### Listed entries
--- --- ---
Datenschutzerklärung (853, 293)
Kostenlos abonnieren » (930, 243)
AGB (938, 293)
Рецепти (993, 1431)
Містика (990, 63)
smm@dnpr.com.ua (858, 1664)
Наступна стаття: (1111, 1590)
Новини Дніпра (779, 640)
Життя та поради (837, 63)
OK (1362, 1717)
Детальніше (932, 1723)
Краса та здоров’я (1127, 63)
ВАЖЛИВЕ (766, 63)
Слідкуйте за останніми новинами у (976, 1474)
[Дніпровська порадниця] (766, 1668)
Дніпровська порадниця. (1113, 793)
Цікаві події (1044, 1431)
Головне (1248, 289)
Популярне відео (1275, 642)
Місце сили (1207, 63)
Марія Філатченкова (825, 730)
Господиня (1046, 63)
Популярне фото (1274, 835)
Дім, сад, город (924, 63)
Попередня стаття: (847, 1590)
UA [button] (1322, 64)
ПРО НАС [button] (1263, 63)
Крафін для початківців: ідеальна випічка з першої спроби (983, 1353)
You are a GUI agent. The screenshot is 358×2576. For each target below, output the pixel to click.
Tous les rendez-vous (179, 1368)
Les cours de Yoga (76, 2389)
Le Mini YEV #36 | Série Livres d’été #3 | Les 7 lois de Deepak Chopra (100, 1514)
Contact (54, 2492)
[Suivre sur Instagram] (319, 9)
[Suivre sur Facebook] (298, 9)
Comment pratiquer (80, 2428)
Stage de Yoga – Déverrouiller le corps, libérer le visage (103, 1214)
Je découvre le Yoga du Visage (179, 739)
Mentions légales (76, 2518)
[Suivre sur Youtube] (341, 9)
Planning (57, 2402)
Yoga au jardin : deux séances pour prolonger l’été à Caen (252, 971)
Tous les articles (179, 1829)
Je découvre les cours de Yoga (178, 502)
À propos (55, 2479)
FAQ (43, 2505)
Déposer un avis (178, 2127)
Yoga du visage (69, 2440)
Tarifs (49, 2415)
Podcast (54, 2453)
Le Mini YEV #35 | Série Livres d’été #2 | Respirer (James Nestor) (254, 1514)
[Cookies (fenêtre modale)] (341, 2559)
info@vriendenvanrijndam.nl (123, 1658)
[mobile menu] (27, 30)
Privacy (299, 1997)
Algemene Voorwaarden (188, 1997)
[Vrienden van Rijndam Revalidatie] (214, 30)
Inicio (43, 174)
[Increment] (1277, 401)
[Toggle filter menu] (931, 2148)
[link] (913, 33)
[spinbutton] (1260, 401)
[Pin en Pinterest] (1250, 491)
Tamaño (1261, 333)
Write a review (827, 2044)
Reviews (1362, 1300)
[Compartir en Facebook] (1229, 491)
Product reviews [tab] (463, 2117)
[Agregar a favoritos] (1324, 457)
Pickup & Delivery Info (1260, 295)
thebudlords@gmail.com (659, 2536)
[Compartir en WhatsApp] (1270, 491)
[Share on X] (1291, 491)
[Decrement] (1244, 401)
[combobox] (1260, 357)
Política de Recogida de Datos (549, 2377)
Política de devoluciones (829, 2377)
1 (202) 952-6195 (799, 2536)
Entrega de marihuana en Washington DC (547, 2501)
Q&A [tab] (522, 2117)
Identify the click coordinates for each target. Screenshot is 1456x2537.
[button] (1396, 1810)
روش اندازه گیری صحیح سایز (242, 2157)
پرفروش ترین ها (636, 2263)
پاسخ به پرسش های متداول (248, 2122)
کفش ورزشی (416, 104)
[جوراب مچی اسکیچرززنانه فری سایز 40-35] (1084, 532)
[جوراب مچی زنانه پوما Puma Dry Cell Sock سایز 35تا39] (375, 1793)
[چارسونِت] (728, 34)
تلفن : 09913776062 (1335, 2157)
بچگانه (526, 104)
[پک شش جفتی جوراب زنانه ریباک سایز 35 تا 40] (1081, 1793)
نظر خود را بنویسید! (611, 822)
--- --- ---
### What you should do
Retype all the records, matching them exactly.

### Solution for this problem
Datenschutzerklärung (853, 293)
Kostenlos abonnieren » (930, 243)
AGB (938, 293)
Рецепти (993, 1431)
Містика (990, 63)
smm@dnpr.com.ua (858, 1664)
Наступна стаття: (1111, 1590)
Новини Дніпра (779, 640)
Життя та поради (837, 63)
OK (1362, 1717)
Детальніше (932, 1723)
Краса та здоров’я (1127, 63)
ВАЖЛИВЕ (766, 63)
Слідкуйте за останніми новинами у (976, 1474)
[Дніпровська порадниця] (766, 1668)
Дніпровська порадниця. (1113, 793)
Цікаві події (1044, 1431)
Головне (1248, 289)
Популярне відео (1275, 642)
Місце сили (1207, 63)
Марія Філатченкова (825, 730)
Господиня (1046, 63)
Популярне фото (1274, 835)
Дім, сад, город (924, 63)
Попередня стаття: (847, 1590)
UA [button] (1322, 64)
ПРО НАС [button] (1263, 63)
Крафін для початківців: ідеальна випічка з першої спроби (983, 1353)
You are a GUI agent. The screenshot is 358×2576. For each target below, output the pixel to click.
Tous les rendez-vous (179, 1368)
Les cours de Yoga (76, 2389)
Le Mini YEV #36 | Série Livres d’été #3 | Les 7 lois de Deepak Chopra (100, 1514)
Contact (54, 2492)
[Suivre sur Instagram] (319, 9)
[Suivre sur Facebook] (298, 9)
Comment pratiquer (80, 2428)
Stage de Yoga – Déverrouiller le corps, libérer le visage (103, 1214)
Je découvre le Yoga du Visage (179, 739)
Mentions légales (76, 2518)
[Suivre sur Youtube] (341, 9)
Planning (57, 2402)
Yoga au jardin : deux séances pour prolonger l’été à Caen (252, 971)
Tous les articles (179, 1829)
Je découvre les cours de Yoga (178, 502)
À propos (55, 2479)
FAQ (43, 2505)
Déposer un avis (178, 2127)
Yoga du visage (69, 2440)
Tarifs (49, 2415)
Podcast (54, 2453)
Le Mini YEV #35 | Série Livres d’été #2 | Respirer (James Nestor) (254, 1514)
[Cookies (fenêtre modale)] (341, 2559)
info@vriendenvanrijndam.nl (123, 1658)
[mobile menu] (27, 30)
Privacy (299, 1997)
Algemene Voorwaarden (188, 1997)
[Vrienden van Rijndam Revalidatie] (214, 30)
Inicio (43, 174)
[Increment] (1277, 401)
[Toggle filter menu] (931, 2148)
[link] (913, 33)
[spinbutton] (1260, 401)
[Pin en Pinterest] (1250, 491)
Tamaño (1261, 333)
Write a review (827, 2044)
Reviews (1362, 1300)
[Compartir en Facebook] (1229, 491)
Product reviews [tab] (463, 2117)
[Agregar a favoritos] (1324, 457)
Pickup & Delivery Info (1260, 295)
thebudlords@gmail.com (659, 2536)
[Compartir en WhatsApp] (1270, 491)
[Share on X] (1291, 491)
[Decrement] (1244, 401)
[combobox] (1260, 357)
Política de Recogida de Datos (549, 2377)
Política de devoluciones (829, 2377)
1 (202) 952-6195 (799, 2536)
Entrega de marihuana en Washington DC (547, 2501)
Q&A [tab] (522, 2117)
Identify the click coordinates for each target. Screenshot is 1456x2537.
[button] (1396, 1810)
روش اندازه گیری صحیح سایز (242, 2157)
پرفروش ترین ها (636, 2263)
پاسخ به پرسش های متداول (248, 2122)
کفش ورزشی (416, 104)
[جوراب مچی اسکیچرززنانه فری سایز 40-35] (1084, 532)
[جوراب مچی زنانه پوما Puma Dry Cell Sock سایز 35تا39] (375, 1793)
[چارسونِت] (728, 34)
تلفن : 09913776062 (1335, 2157)
بچگانه (526, 104)
[پک شش جفتی جوراب زنانه ریباک سایز 35 تا 40] (1081, 1793)
نظر خود را بنویسید! (611, 822)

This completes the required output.